Amend the Internal Revenue Code, which would enable individual market health insurance premium costs to be deductible for federal income tax purposes among those who don’t qualify for premium tax credits.

Expand HSA options

Allow more individual market plans to be eligible for pairing with an HSA. That way, more Americans will be able to save for near-term and long-term health expenses — without paying taxes on those savings

Grant health insurance providers the option to offer coverage of certain services, treatments or medications needed to treat chronic health conditions before an enrollee has met their deductible. Millions in HSA-eligible plans would be in a better position to afford essential services.

Expand the criteria for health plans to be HSA-eligible to all catastrophic and bronze plans. Typically, both include high deductibles that permit more affordable premiums but limit overall affordability of medical care. Enabling consumers to save in an HSA is one way to give consumers a tax-advantaged means of preparing for future medical costs and having funds to access care.
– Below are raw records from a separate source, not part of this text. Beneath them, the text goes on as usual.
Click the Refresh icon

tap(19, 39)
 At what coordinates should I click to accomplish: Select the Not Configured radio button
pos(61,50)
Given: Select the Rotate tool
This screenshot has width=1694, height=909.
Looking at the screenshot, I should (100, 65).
Create reinsurance programs

Create or reinitiate state reinsurance programs that aren’t funded solely by carrier assessments. While reinsurance programs have received bipartisan support in many states, funding sources can be controversial. While they remain the best option, general state funds are scarce. A variety of stakeholders that benefit from reinsurance must share necessary assessments.

Continue to expedite the review and approval of state 1332 applications seeking to create a reinsurance program.
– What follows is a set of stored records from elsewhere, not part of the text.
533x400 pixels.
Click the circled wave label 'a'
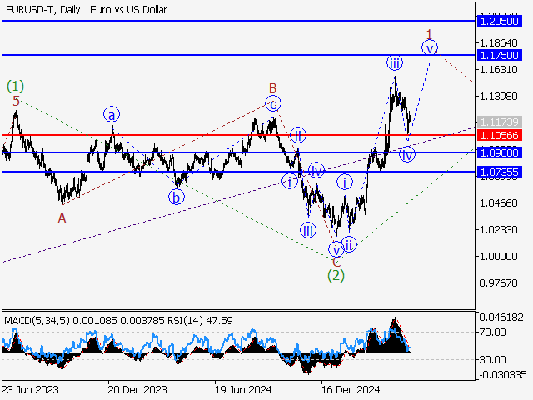(112, 115)
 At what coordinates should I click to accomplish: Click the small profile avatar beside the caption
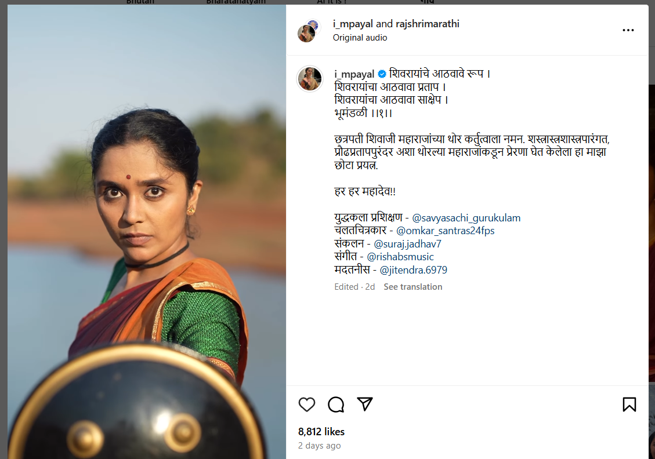click(x=309, y=79)
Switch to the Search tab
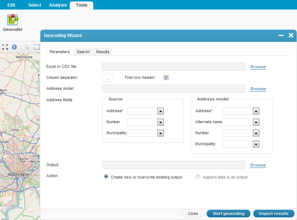 [83, 52]
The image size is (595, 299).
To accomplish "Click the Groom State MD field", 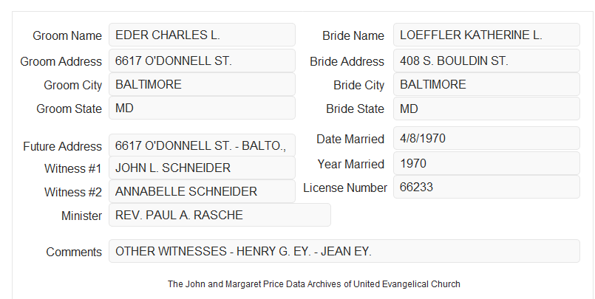I will 202,108.
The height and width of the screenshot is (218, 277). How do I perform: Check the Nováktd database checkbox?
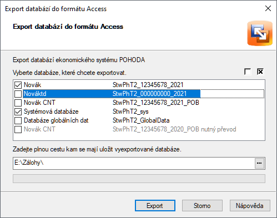18,94
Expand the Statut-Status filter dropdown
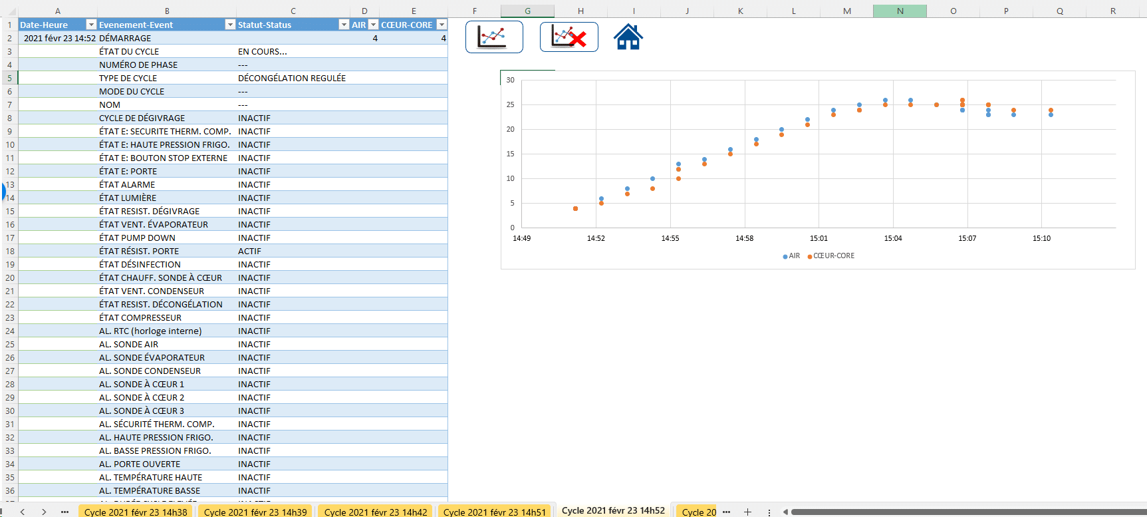The height and width of the screenshot is (517, 1147). pyautogui.click(x=344, y=25)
Establish a permanent federal reinsurance program to offset some of the costs that come with caring for individuals with complex health conditions who have significant health care needs.

Create state premium discount programs

The program should be directed at individuals and families earning more than 400 percent of FPL. For the 2017 plan year, Minnesota created and funded one for a resident who didn’t qualify for APTC. The program was funded by the state and provided a 25 percent premium discount for unsubsidized individual market enrollees. States should consider programs if they can be funded without imposing fees or assessments that increase the overall cost of coverage.
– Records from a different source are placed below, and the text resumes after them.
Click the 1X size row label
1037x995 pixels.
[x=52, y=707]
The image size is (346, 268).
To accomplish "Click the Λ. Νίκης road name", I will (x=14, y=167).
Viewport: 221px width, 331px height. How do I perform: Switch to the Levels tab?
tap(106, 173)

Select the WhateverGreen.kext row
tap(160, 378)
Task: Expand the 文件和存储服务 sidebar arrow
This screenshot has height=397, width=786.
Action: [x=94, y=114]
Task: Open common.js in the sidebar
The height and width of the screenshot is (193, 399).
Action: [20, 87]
Repeal the health insurance tax

Suspend or repeal health insurance taxes. Otherwise, individual health insurance providers will have to factor in the cost of health insurance tax for 2020; a tax that, annually, will continue to add $196 to the cost of coverage in the individual market. The tax is calculated as a percent of the premium, which means consumers already paying the highest premiums must contend with the largest burden.

Enact legislation to permanently repeal the Health Insurance Tax to abet the efforts to deliver more affordable coverage and care, along with reduced premiums for millions of Americans.

LEVER 3: INCREASE ENROLLMENT/IMPROVE THE RISK POOL

Provide savings to consumers who engage in wellness programs

While wellness programs have been limited to the group markets, they’d boost the value of insurance in the individual market among those who believe they’re healthy, drawing more healthy individuals into the risk pool.

Congress should fund an appropriation to enable the 10-state demonstration program for wellness.

Individual market health providers should be allowed to leverage medical management tools and benefit designs promoting safe, effective, affordable care.

Preserve flexibility for plans to promote safe, effective, high-value care

Allow individual market health insurance providers to use medical management tools and benefit designs that promote safe, effective, and affordable care

Marketing and outreach

Marketing, outreach, and education, which helps ensure consumers are aware of open enrollment timelines

Invest in advertising and marketing without increasing exchange user fees, which would lead to premium increases.

While evaluating the user fee as the exchange evolves, CMS should pinpoint user fees that can be allocated to support state marketing and outreach activities. States that elect to receive funds can use them to execute a defined list of marketing and outreach activities, such as support for navigators or other in-person assistance. States that elect to receive user fee funds would be required to provide a plan for how they anticipate using these funds to support open enrollment activities.